Did 1981 novel ‘The Eyes of Darkness’ predict COVID-19?


By JESSICA PAG-IWAYAN

COVID-19 is continuously spreading to different parts of the world. The virus, which originated from Wuhan in China’s Hubei province, has infected more than 100,000 thousand people and has killed 4,027.

As experts have yet to develop a vaccine, it is understandable that some people are now panicking—from panic buying things at the grocery stores up to hoarding different kinds of mask that are still available in the market. But there is hope. With new cases of COVID-19 being detected, there are also people who have successfully recovered. 

Meanwhile, some bookworms remember Dean Koontz’s 1981 novel The Eyes of Darkness and couldn’t help but notice some eerily similar details. Koontz wrote about a biological weapon named “Wuhan 400,” and readers are saying it’s exactly like COVID-19. 

“They call the stuff ‘Wuhan-400’ because it was developed at their RDNA labs outside the city of Wuhan, and it was the four-hundredth viable strain of man-made microorganisms created at that research center,” Koontz writes in the novel.

Now, the similarities between “Wuhan-400” and COVID-19 are interesting. Both came from Wuhan, China, although the former is a biological weapon developed at a research facility in the area.

But som observers say that COVID-19 itself might have come from a similar research lab. According to a New York Times oped piece: “ may have leaked from a lab” called the National Biosafety Laboratory, that is part of the Wuhan Institute of Virology.

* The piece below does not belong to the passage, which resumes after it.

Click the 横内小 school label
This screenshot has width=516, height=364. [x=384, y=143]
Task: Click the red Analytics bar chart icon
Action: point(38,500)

But the apparent similarities end there. In The Eyes of Darkness, the fatality rate of “Wuhan-400” is 100 percent, while reports say that COVID-19’s fatality rate—thank the heavens!—is just around two percent, with 50 percent of the infected individuals having fully recovered. Lastly, the fictional “Wuhan-400” has an incubation period of four hours, while COVID-19’s is between 14 to 27 days.